井端正幸教授は、2021年8月24日に享年67歳をもって、沖縄国際大学の法学部在職中に病没された。この書物は、彼・井端教授の主要な研究業績を、私の責任において遺稿集として編んだものである。

定価:税込 7,700円(本体価格 7,000円)

彼の他界は、全力を傾倒していた憲法研究の途上に突然訪れたものであり、その努力の結晶である多数の学術論文が、書物としてはまとめられないままに遺された。彼は生前、仕事の主要なものを体系化して公刊する具体的な計画をもっていたと仄聞する。しかし、研究者なら誰しも抱くその企図を実現できないまま、急逝した。この計画については、私たちは今のところ知ることができていないのであるが、ここに、僭越ながら彼の意図を忖度しつつ、重要と思う業績を選び、一書として世に送りたいと思う。それは、彼の無念を少しでも慰撫したいとの個人的な思いもさることながら、何より、彼がその短か過ぎる研究者としての生涯においてなしえた仕事が、今それを公にしておくべき客観的な学問的意義を十分に具えていると考えたことによる。

彼の業績は、京都・龍谷大学の大学院時代と沖縄国際大学の教員としての時期とで、領域を画している。龍谷時代の彼の主要な研究対象は、19世紀フランスの憲法思想に定められ、とくに復古王政から七月王政にかけての、「過渡期」と位置づけられる立憲君主制の時期に考察の焦点を合わせている。本書第1章~第4章に収められた浩瀚な論考がその成果である。彼は、とくに、主権原理や代表制論の変容過程を明らかにすべく、復古王政・七月王政をとおして主体的役割を果たしたフランソワ・ギゾーの政治制度論の考察に注力しているが、それは、現代のわが国における代表民主制や議院内閣制にかかわる問題の究明にも資するところが大きいことは明らかである。

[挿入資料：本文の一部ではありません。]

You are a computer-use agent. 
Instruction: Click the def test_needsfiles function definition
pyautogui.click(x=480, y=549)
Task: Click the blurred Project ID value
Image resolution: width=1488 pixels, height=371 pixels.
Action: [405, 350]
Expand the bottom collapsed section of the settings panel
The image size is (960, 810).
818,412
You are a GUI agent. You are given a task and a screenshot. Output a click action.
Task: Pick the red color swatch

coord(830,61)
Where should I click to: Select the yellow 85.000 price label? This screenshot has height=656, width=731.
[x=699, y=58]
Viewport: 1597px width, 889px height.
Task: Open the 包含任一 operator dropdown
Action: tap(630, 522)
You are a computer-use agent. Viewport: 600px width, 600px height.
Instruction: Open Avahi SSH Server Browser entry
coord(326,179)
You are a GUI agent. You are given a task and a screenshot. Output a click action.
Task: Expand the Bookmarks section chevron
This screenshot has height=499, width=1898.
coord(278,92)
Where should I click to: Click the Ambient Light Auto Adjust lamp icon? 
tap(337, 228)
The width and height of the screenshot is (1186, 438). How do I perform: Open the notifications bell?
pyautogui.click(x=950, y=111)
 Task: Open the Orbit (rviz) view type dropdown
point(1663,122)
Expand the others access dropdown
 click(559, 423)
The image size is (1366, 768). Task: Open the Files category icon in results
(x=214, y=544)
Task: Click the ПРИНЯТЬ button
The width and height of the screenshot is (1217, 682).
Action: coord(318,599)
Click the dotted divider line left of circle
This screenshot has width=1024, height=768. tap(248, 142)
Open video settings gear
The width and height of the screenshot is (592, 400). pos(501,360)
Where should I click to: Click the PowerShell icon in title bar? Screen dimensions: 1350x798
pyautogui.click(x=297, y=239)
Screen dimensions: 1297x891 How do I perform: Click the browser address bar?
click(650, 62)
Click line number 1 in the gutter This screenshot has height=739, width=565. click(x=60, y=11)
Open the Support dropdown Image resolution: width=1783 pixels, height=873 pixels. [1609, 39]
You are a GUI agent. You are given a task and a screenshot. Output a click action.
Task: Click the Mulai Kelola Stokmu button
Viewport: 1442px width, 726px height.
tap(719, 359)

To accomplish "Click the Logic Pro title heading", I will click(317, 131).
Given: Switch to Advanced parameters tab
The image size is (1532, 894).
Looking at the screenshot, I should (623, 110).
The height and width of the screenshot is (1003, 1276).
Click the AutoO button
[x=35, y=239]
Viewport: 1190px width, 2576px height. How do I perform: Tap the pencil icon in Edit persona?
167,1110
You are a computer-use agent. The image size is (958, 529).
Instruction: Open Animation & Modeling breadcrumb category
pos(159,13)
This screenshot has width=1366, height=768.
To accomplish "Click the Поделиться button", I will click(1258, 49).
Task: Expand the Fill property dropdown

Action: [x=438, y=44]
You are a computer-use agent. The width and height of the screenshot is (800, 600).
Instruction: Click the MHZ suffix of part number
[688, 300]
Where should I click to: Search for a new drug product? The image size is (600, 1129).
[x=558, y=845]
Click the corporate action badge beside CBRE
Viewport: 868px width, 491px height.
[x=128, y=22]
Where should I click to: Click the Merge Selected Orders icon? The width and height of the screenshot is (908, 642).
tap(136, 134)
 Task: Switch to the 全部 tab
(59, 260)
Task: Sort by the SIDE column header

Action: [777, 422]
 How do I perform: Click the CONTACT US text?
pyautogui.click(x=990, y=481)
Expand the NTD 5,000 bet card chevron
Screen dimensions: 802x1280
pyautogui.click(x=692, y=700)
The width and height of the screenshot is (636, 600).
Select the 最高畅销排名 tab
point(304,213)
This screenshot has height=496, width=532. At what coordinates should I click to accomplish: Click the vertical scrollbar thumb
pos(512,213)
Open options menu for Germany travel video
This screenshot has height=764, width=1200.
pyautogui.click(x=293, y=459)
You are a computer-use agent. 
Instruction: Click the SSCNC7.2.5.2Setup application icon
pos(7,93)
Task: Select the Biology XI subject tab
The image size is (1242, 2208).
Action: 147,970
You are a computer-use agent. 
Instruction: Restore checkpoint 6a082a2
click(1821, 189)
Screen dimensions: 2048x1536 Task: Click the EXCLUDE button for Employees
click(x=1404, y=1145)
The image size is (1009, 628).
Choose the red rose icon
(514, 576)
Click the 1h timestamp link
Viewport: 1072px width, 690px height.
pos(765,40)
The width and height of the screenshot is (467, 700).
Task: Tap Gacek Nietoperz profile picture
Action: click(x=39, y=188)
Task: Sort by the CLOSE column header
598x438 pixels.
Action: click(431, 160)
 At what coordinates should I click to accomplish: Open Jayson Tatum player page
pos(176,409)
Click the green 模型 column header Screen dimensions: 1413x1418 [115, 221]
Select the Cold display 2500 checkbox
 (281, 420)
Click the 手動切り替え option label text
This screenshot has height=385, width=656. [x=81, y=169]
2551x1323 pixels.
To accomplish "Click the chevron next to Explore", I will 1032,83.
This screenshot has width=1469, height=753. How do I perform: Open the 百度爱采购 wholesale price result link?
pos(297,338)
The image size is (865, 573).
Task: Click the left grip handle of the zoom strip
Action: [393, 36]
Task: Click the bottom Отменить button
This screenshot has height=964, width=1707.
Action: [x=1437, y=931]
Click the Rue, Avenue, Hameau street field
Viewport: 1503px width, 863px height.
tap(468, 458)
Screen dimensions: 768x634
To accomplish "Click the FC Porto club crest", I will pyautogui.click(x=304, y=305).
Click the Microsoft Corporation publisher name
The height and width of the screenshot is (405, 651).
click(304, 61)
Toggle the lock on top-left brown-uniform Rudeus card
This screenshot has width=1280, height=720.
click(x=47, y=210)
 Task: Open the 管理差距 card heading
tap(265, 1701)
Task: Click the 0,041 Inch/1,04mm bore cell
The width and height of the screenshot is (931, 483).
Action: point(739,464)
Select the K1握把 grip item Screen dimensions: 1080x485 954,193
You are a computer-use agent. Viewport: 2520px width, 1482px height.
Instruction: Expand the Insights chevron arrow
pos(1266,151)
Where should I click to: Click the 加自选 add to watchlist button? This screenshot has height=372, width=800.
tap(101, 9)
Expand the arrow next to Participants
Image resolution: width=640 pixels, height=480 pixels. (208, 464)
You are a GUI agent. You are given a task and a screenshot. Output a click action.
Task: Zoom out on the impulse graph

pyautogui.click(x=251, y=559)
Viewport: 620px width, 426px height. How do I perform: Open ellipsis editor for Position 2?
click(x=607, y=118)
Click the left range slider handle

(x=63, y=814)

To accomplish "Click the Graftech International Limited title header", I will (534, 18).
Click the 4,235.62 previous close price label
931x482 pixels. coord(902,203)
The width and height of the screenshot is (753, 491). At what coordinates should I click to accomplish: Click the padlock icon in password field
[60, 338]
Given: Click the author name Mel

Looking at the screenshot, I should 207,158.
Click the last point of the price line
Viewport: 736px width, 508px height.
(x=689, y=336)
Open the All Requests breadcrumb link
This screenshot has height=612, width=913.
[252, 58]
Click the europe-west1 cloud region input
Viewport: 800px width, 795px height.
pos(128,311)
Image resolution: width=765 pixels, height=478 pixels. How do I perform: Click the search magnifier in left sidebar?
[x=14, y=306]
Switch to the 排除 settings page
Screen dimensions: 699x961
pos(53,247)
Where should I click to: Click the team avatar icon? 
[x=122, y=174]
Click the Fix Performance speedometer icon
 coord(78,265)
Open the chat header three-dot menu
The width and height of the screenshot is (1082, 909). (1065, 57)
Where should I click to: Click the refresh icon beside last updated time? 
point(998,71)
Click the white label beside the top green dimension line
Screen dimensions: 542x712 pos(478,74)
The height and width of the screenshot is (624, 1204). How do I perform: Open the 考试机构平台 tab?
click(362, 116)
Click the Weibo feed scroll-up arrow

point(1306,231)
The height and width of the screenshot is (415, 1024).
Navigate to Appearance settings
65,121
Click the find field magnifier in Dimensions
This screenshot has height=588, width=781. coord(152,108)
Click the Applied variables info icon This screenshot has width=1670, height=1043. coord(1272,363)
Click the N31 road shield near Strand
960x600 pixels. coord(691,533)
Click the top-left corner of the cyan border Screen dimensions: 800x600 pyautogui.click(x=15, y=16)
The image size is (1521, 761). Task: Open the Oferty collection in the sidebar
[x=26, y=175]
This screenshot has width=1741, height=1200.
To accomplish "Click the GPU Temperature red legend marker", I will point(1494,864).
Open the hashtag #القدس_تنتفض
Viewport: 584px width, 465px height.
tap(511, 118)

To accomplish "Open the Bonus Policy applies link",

この龍谷時代、彼は、フランス憲法思想研究のほかに、わが国の伝統的憲法学にも目を向け、その代表的学者の一人である佐々木惣一の立憲君主制論のもつ意味を詳細に分析している。序章に収めた論文がそれである。そこでは、わが国戦前の、法実証主義を徹底させた憲法学は、「戦争とファシズムの時代」において一定の抵抗の学たりえつつも、それ自体が変容してしまう限界をもつものであったことを、詳細に明らかにしている。

この論文で示された彼の研究の方法は、対象の分析・批判にあたっては実証的な論拠を示して内在的におこなうこと、またその立場は、研究対象の中に歴史進歩に資する要素があればそれを積極的に評価しその先につないでいくこと、を特徴としていると思われる。そしてそれが、彼のすべての論考の基盤となっているといえよう。書物の冒頭にこれを置いたゆえんである。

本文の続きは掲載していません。